--- Problem details ---
Would you quote the material below from its first line through the line containing "Given: Click the OK confirm button in dialog", exactly and with both ends included?

-------- Dataset extract

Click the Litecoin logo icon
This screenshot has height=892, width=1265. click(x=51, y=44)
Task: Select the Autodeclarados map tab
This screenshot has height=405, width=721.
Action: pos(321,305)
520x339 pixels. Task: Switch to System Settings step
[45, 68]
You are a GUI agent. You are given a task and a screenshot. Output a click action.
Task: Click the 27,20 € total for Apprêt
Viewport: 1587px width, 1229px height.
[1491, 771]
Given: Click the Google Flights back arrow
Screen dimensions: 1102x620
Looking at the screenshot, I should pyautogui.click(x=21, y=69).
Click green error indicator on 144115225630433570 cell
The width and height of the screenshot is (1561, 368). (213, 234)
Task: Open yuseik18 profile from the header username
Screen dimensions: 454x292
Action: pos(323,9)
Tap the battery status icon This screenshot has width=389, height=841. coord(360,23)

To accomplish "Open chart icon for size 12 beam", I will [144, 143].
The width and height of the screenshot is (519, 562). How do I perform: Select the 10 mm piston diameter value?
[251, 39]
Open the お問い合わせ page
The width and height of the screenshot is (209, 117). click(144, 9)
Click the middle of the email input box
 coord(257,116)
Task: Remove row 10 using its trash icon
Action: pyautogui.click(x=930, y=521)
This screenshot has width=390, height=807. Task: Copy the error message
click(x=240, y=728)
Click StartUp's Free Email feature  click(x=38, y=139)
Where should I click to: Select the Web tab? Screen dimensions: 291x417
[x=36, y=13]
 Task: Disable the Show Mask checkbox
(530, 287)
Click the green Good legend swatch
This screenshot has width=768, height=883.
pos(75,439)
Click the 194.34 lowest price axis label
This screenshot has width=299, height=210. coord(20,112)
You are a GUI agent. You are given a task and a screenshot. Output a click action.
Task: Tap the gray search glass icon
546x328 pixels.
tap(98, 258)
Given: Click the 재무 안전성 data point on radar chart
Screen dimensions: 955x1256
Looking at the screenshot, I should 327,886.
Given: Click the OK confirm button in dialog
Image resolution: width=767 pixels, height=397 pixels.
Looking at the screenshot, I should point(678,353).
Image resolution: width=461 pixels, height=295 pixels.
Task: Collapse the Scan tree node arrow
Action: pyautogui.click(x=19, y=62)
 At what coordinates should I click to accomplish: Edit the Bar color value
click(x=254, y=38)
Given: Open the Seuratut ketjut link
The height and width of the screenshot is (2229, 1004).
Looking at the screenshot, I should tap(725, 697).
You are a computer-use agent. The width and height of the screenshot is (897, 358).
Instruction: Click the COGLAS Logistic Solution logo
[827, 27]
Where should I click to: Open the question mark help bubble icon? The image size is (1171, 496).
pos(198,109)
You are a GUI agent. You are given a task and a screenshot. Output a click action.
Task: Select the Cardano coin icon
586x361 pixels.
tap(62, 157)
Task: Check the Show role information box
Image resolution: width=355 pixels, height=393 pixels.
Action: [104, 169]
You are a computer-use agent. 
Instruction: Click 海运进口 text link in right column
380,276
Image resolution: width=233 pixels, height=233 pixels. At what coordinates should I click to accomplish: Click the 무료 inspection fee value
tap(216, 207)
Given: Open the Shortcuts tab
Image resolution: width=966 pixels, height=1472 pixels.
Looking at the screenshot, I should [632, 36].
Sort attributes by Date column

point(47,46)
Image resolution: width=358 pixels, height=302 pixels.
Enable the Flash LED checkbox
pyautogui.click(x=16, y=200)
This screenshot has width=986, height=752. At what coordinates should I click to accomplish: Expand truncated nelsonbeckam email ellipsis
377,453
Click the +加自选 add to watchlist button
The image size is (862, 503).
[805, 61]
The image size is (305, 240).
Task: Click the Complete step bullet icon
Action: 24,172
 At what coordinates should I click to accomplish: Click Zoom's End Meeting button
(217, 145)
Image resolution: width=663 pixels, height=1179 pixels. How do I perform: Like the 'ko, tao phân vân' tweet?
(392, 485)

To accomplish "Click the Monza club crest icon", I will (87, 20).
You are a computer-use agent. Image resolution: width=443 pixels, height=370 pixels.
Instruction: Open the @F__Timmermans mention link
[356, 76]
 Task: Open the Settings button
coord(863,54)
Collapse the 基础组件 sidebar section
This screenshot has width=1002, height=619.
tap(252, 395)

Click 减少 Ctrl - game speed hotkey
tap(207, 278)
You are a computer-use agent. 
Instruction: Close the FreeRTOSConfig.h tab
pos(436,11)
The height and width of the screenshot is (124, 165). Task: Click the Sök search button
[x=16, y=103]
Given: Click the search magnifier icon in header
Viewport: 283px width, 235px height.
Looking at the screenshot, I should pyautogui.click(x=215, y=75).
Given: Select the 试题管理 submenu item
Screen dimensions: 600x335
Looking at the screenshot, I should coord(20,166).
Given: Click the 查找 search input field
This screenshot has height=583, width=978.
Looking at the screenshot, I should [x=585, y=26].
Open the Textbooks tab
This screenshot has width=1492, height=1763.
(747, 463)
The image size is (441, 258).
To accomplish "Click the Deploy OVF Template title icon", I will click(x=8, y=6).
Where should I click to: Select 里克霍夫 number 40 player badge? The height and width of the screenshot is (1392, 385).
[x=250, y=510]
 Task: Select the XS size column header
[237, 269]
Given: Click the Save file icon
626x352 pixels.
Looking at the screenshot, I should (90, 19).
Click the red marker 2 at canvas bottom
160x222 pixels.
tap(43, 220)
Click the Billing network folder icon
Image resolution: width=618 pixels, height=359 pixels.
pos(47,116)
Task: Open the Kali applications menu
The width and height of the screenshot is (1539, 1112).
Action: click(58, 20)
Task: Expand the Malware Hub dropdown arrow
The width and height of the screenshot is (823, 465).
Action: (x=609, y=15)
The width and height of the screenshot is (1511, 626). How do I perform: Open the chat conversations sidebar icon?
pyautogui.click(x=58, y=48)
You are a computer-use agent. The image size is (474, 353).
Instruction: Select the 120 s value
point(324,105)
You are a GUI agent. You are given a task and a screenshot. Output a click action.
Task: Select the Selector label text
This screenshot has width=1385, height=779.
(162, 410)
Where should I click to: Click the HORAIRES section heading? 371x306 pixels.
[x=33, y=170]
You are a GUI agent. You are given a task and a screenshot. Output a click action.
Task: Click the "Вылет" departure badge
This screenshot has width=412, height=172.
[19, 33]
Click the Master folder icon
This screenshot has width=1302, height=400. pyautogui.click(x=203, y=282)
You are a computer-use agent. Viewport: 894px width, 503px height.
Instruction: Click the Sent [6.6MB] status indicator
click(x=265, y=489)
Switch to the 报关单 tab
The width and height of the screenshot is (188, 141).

----------------

--- Solved problem ---
Click the Litecoin logo icon
This screenshot has height=892, width=1265. click(x=51, y=44)
Task: Select the Autodeclarados map tab
This screenshot has height=405, width=721.
Action: pos(321,305)
520x339 pixels. Task: Switch to System Settings step
[45, 68]
You are a GUI agent. You are given a task and a screenshot. Output a click action.
Task: Click the 27,20 € total for Apprêt
Viewport: 1587px width, 1229px height.
[1491, 771]
Given: Click the Google Flights back arrow
Screen dimensions: 1102x620
Looking at the screenshot, I should pyautogui.click(x=21, y=69).
Click green error indicator on 144115225630433570 cell
The width and height of the screenshot is (1561, 368). (213, 234)
Task: Open yuseik18 profile from the header username
Screen dimensions: 454x292
Action: pos(323,9)
Tap the battery status icon This screenshot has width=389, height=841. coord(360,23)

To accomplish "Open chart icon for size 12 beam", I will [144, 143].
The width and height of the screenshot is (519, 562). How do I perform: Select the 10 mm piston diameter value?
[251, 39]
Open the お問い合わせ page
The width and height of the screenshot is (209, 117). click(144, 9)
Click the middle of the email input box
 coord(257,116)
Task: Remove row 10 using its trash icon
Action: pyautogui.click(x=930, y=521)
This screenshot has width=390, height=807. Task: Copy the error message
click(x=240, y=728)
Click StartUp's Free Email feature  click(x=38, y=139)
Where should I click to: Select the Web tab? Screen dimensions: 291x417
[x=36, y=13]
 Task: Disable the Show Mask checkbox
(530, 287)
Click the green Good legend swatch
This screenshot has width=768, height=883.
pos(75,439)
Click the 194.34 lowest price axis label
This screenshot has width=299, height=210. coord(20,112)
You are a GUI agent. You are given a task and a screenshot. Output a click action.
Task: Tap the gray search glass icon
546x328 pixels.
tap(98, 258)
Given: Click the 재무 안전성 data point on radar chart
Screen dimensions: 955x1256
Looking at the screenshot, I should 327,886.
Given: Click the OK confirm button in dialog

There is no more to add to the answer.